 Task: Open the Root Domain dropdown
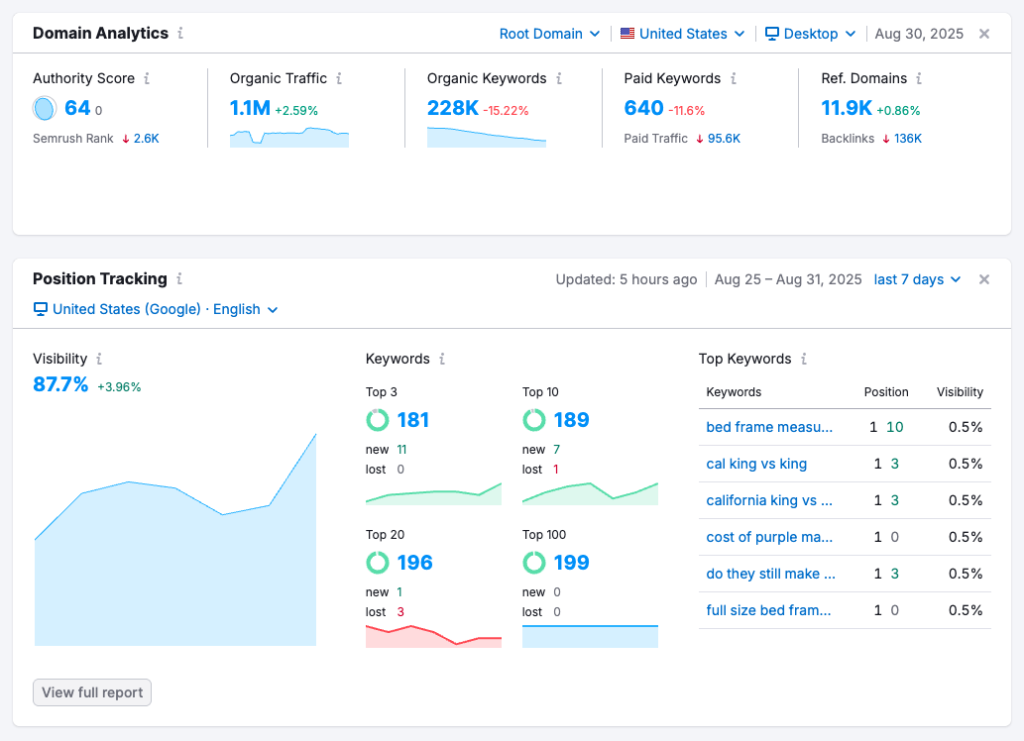pos(549,33)
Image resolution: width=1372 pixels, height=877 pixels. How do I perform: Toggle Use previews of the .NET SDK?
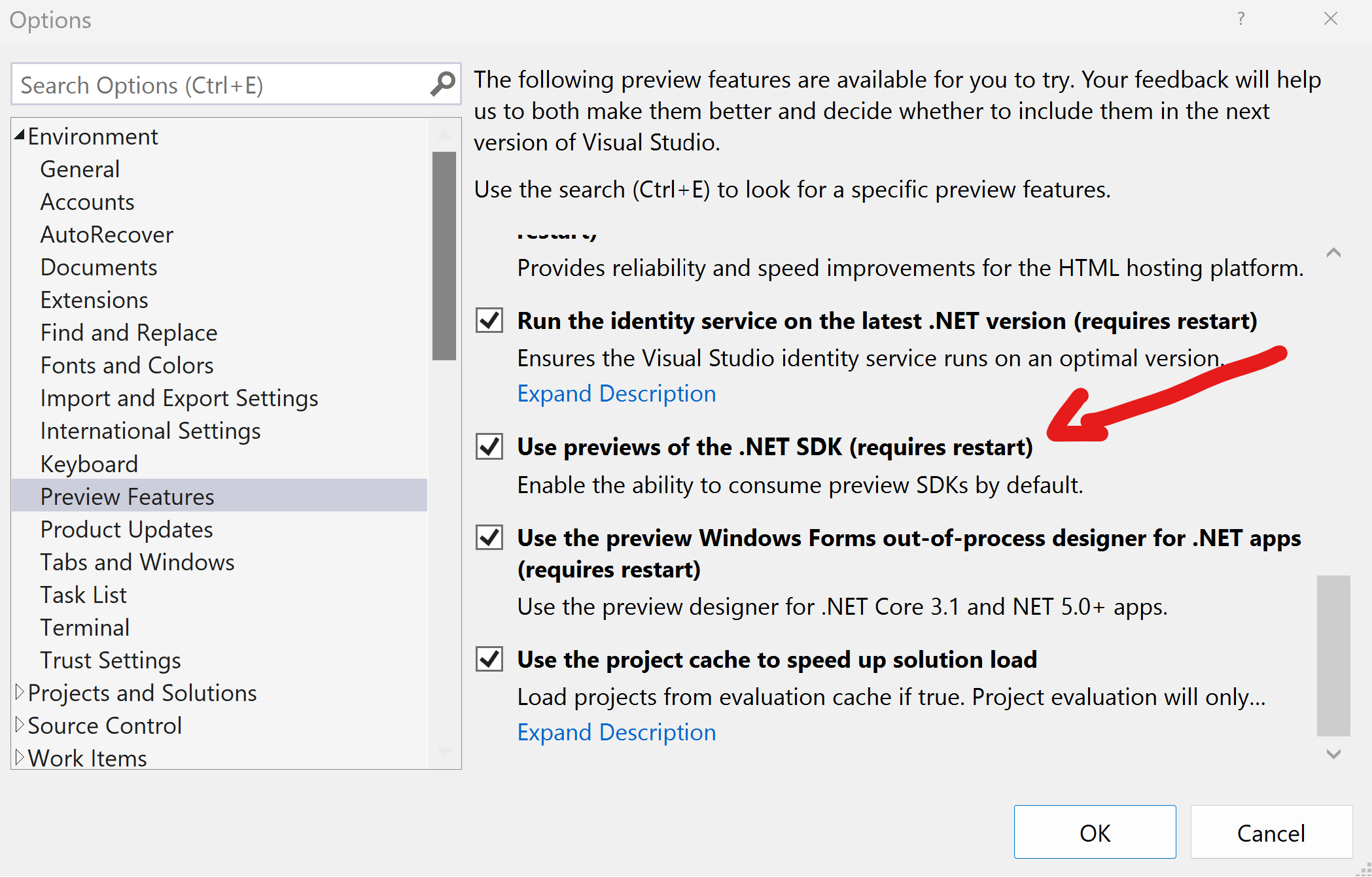[x=489, y=447]
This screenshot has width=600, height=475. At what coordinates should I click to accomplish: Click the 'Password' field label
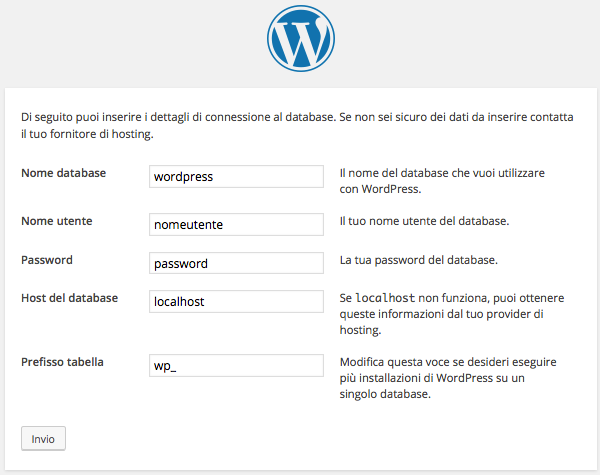click(x=47, y=260)
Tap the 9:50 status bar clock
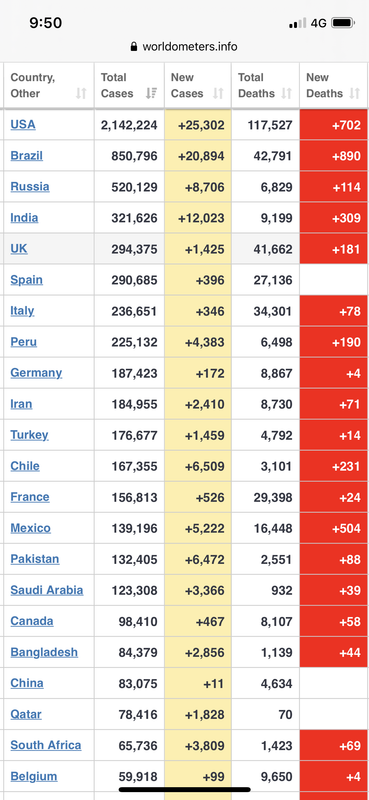The image size is (369, 800). (45, 23)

▬▬▬▬▬▬

PROBLEM DETAILS: In the copy, leave out all pictures, and retype exactly each line from the one with "This screenshot has" through the last line of the entries.

RESPONSE AREA:
This screenshot has width=600, height=475. At what coordinates should I click to accomplish: Click the 'Password' field label
click(x=47, y=260)
Tap the 9:50 status bar clock
The image size is (369, 800). (45, 23)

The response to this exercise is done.